ROANOKE TIMES

                         Roanoke Times
                 Copyright (c) 1995, Landmark Communications, Inc.

DATE: WEDNESDAY, October 12, 1994                   TAG: 9410120065
SECTION: BUSINESS                    PAGE: B-8   EDITION: METRO 
SOURCE: Associated Press
DATELINE: STOCKHOLM, SWEDEN                                LENGTH: Medium


GAMES-THEORY WORK EARNS NOBEL PRIZE

Two Americans and a German won the Nobel prize in economics Tuesday for pioneering work that shows companies do business, governments make decisions and armies fight battles much the way people play poker and chess.

Sharing the $930,000 prize are Hungarian-born John C. Harsanyi, a retired professor from the University of California at Berkeley; John F. Nash, a mathematician at Princeton University; and Reinhard Selten of the University of Bonn.
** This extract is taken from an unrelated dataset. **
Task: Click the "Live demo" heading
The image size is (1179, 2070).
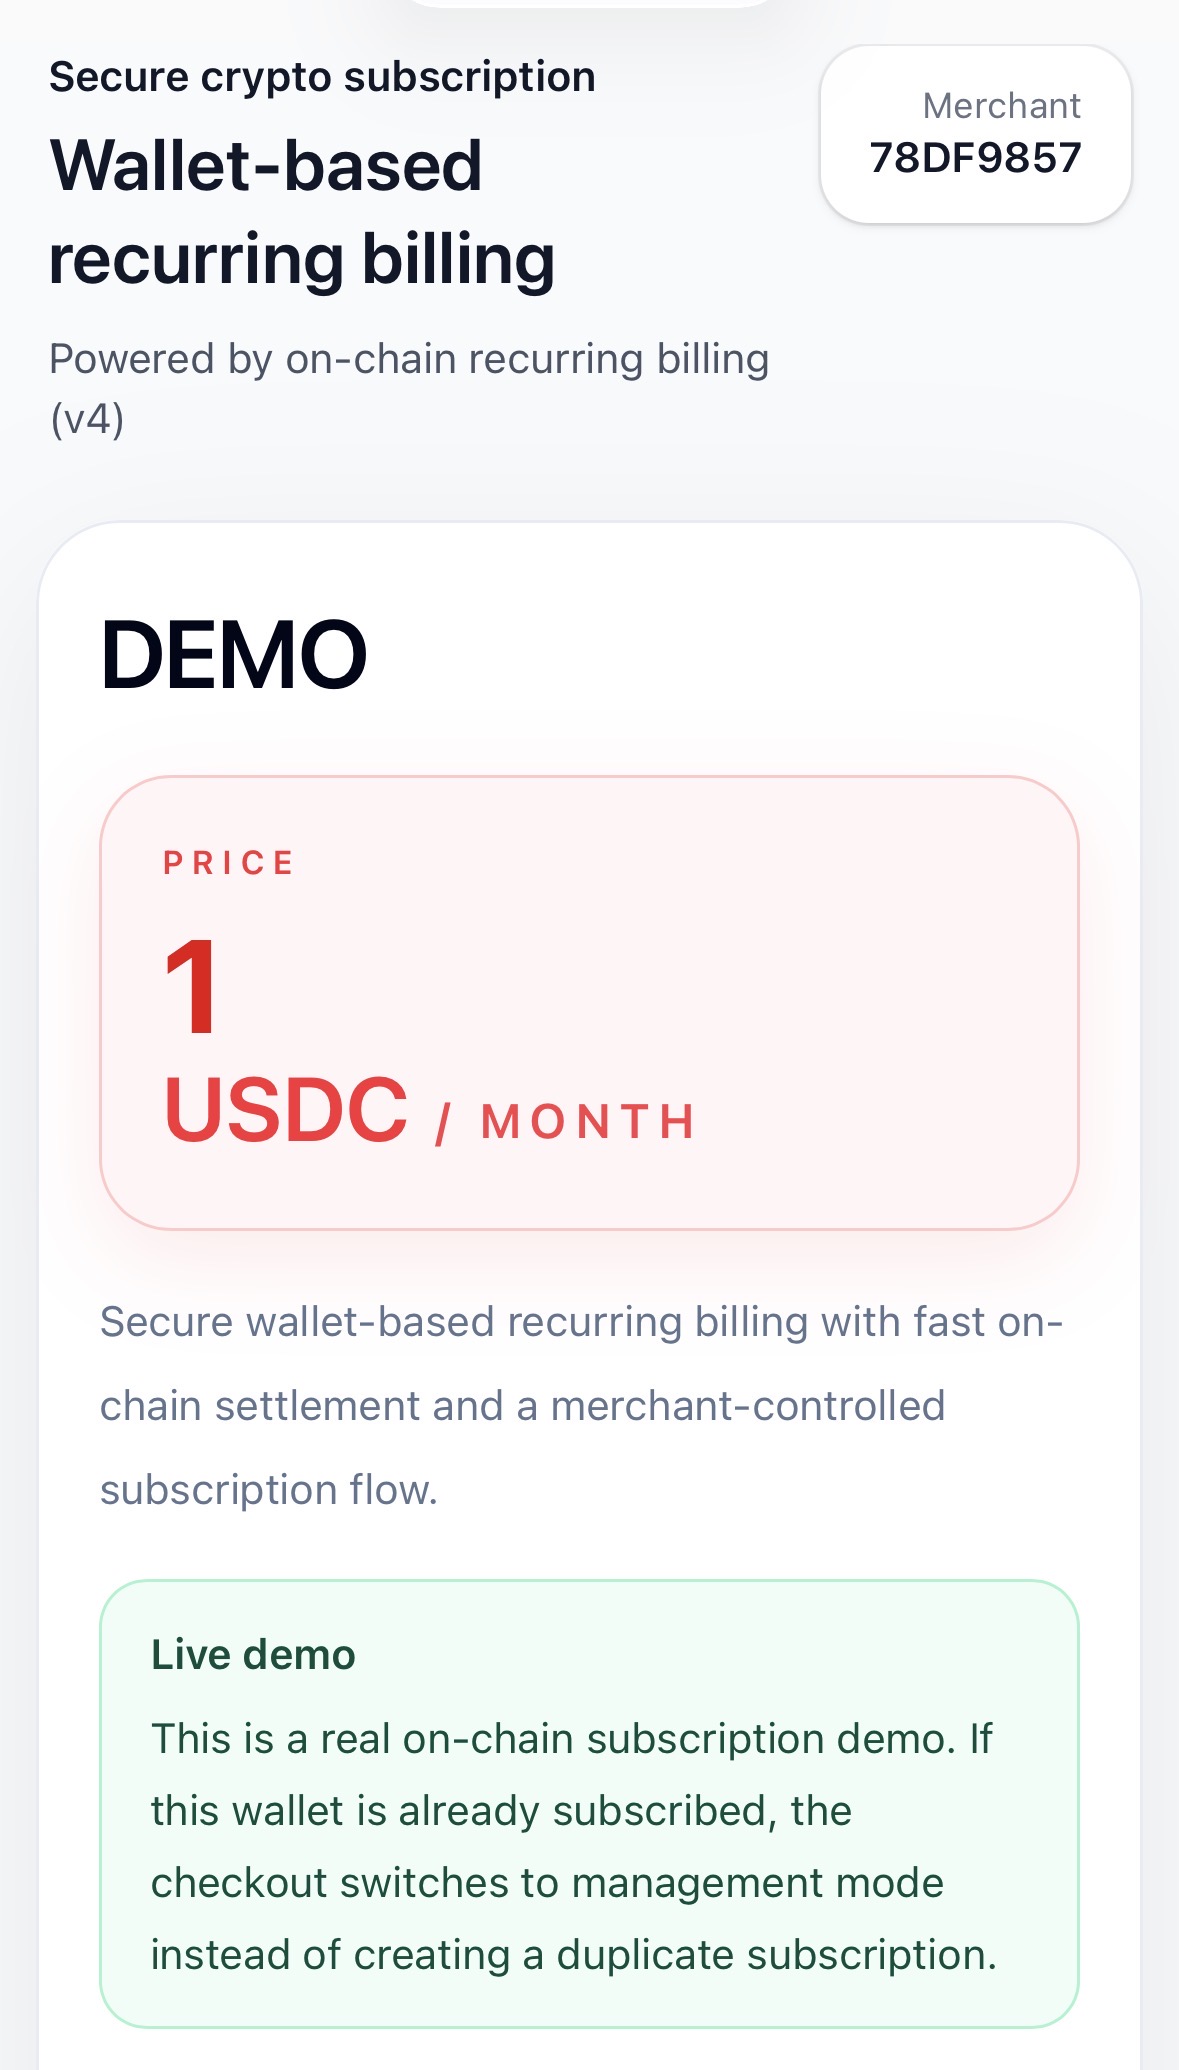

Their discoveries have had a ``tremendously important impact'' on many disciplines, said the chairman of the Nobel committee that awarded the prize, Assar Lindbeck of the Royal Swedish Academy.

As early as the 1950s the three researchers began work in game theory, a relatively new branch of mathematics that arose out of efforts earlier in the century to understand competition and cooperation.

Using models such as chess and poker, the theory has developed into a major tool in characterizing modern life. One of its key features is the ability to predict when to bluff, whether the players be companies or people around a card table.

Game theory is widely applied not only in economics but also in psychology, military and political science, helping to explain the strategic interaction between individuals, business and nations alike.

``Eventually it will give us a higher standard of living because we make better decisions,'' Harsanyi said from his home in San Francisco.

``It has some similarity with parlor games, which are used in models.'' Selten said from his home in Koenigswinter, Germany.

``The analysis of these models ... makes it easier for you to understand a lot of strategic interaction,'' said Selten, the first German citizen to be awarded a Nobel economics prize.

Nash, a mathematician, was singled out for developing what has become known as the ``Nash Equilibrium,'' a formula for figuring out when it is pointless for a player to change strategy.

Selten, who co-wrote a book with Harsanyi on equilibrium selection in games, followed up on Nash's research by creating several such situations and comparing the decisions of their players.

Harsanyi carried the ideas further with his theory of games of incomplete information, in which players don't know all the rules of the game, a situation more like the real world.

It was the second time the economics prize, awarded since 1969, was shared three ways. The prize is awarded by the Swedish Central Bank in memory of Alfred Nobel, the industrialist who invented dynamite.